■ Stored data:
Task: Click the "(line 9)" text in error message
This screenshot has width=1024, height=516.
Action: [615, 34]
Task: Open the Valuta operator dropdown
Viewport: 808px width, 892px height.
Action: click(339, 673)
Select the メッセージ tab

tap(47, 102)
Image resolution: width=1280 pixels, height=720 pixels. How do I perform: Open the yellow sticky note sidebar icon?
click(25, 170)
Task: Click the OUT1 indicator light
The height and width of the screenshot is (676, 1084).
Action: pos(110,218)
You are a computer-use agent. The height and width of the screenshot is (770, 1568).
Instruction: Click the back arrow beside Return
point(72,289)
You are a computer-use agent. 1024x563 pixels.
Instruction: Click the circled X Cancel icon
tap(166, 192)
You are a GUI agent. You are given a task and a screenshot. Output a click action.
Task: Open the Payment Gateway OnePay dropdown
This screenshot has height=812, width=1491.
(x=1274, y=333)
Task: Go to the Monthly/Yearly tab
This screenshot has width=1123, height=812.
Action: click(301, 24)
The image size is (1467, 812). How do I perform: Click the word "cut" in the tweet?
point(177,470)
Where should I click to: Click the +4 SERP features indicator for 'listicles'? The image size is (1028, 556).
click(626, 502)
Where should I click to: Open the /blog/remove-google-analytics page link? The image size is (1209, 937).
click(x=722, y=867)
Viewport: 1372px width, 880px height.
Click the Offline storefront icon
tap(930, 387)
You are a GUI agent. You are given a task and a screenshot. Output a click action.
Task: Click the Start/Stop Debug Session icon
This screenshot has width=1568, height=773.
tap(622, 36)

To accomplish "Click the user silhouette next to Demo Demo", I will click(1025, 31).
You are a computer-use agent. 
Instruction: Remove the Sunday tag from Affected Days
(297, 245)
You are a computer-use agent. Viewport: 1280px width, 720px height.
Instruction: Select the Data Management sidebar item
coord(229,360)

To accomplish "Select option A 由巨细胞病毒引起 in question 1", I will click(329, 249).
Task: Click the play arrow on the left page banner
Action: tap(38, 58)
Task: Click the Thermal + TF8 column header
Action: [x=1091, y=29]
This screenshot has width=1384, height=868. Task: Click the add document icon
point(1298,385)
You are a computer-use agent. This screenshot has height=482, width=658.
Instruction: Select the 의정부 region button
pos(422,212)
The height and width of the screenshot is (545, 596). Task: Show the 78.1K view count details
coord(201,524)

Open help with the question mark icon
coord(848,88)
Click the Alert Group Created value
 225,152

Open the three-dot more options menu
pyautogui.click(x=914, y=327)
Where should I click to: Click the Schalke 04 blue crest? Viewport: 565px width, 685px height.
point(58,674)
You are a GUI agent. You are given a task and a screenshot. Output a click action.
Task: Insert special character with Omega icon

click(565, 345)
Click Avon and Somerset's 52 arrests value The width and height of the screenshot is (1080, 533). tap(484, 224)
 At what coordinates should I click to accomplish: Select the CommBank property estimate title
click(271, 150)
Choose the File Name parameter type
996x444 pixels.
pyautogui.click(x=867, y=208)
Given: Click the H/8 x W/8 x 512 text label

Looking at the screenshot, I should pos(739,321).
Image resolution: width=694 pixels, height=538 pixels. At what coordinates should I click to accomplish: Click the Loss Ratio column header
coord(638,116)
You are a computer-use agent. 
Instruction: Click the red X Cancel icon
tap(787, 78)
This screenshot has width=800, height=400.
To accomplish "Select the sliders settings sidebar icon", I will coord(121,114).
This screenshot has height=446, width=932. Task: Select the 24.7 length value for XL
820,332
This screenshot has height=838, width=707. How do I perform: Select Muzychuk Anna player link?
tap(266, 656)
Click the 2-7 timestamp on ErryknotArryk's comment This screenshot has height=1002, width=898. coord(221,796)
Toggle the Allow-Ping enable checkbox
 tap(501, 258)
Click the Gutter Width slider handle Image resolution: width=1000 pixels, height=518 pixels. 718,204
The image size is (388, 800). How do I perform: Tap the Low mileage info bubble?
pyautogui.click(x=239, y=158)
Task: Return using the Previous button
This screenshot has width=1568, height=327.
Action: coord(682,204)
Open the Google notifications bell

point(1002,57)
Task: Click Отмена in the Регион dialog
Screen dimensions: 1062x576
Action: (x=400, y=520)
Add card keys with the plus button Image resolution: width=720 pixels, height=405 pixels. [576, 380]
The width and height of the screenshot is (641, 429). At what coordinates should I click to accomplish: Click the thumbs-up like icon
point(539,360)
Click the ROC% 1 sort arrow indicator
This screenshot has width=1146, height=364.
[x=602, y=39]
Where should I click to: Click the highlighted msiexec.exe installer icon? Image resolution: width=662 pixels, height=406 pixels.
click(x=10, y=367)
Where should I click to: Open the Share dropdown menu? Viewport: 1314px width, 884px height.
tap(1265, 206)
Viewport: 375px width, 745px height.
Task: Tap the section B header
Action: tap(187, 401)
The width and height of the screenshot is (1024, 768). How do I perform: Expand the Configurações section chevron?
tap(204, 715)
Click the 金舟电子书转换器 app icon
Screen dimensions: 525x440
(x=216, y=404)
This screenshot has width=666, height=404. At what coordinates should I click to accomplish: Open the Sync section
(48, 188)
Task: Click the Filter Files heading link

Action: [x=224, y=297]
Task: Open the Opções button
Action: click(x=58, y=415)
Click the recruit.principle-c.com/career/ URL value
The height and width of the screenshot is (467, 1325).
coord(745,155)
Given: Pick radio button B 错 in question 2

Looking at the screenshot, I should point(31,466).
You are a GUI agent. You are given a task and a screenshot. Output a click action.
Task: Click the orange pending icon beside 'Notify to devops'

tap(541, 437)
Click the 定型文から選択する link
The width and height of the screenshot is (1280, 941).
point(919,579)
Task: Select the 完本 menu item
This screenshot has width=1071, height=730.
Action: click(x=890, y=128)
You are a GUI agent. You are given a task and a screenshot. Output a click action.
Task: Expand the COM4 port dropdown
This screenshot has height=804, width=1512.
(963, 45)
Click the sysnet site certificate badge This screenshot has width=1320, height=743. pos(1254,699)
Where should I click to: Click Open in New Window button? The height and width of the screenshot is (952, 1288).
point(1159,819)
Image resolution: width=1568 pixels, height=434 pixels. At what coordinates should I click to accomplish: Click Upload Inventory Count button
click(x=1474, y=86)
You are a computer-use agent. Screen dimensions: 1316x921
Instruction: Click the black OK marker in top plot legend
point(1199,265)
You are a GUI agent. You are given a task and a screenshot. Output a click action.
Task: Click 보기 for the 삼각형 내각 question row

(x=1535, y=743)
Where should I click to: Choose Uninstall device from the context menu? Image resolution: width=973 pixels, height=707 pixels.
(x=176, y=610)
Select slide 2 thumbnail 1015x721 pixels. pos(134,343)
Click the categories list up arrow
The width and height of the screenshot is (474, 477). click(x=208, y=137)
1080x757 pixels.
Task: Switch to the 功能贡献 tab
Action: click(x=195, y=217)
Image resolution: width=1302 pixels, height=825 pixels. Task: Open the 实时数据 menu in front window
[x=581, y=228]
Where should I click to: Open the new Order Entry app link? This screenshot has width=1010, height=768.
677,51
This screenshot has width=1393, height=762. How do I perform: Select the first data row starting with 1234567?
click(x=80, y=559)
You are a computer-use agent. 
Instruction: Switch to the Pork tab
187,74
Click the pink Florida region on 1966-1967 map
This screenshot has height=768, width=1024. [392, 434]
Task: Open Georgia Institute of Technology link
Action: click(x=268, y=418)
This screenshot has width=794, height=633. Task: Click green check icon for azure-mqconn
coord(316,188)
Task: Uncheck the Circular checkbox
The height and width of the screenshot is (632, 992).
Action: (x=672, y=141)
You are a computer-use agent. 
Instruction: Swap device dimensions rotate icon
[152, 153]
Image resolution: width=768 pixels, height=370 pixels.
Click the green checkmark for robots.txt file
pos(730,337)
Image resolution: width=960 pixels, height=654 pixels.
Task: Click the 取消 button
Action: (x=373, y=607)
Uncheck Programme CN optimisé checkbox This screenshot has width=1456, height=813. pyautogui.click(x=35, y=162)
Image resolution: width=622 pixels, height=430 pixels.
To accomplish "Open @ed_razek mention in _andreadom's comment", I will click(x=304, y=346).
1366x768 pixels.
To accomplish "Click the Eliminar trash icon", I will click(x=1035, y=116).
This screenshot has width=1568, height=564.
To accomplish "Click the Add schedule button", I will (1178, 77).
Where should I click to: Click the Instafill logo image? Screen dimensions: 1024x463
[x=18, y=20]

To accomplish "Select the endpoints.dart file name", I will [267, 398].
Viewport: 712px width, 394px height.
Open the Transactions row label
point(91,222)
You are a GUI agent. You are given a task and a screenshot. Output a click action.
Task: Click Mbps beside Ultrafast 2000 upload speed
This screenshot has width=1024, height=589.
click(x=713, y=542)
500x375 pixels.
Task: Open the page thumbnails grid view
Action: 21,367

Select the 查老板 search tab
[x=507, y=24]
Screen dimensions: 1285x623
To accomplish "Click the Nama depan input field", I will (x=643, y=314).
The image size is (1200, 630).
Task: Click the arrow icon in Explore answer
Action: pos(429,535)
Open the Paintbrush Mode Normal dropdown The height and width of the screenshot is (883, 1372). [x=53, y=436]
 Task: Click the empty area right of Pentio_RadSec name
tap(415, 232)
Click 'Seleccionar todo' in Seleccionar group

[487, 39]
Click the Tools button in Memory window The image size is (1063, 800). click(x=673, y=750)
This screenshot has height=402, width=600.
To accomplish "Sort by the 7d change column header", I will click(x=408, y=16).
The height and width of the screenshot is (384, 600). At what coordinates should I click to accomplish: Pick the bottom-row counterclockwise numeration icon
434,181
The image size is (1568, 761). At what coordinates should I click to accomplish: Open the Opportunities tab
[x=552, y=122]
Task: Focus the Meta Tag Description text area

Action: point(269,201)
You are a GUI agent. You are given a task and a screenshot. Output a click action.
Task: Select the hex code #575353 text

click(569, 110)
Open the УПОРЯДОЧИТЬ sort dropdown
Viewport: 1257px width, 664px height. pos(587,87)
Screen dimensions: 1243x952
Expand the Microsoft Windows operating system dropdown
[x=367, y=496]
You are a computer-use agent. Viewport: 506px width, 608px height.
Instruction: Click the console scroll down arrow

■ Task statement:
Take exactly the lines from the one containing "Click the green checkmark for robots.txt file" through the one containing "This screenshot has width=1568, height=564." in the data above, and output them with nothing added.

■ Result below:
Click the green checkmark for robots.txt file
pos(730,337)
Image resolution: width=960 pixels, height=654 pixels.
Task: Click the 取消 button
Action: (x=373, y=607)
Uncheck Programme CN optimisé checkbox This screenshot has width=1456, height=813. pyautogui.click(x=35, y=162)
Image resolution: width=622 pixels, height=430 pixels.
To accomplish "Open @ed_razek mention in _andreadom's comment", I will click(x=304, y=346).
1366x768 pixels.
To accomplish "Click the Eliminar trash icon", I will click(x=1035, y=116).
This screenshot has width=1568, height=564.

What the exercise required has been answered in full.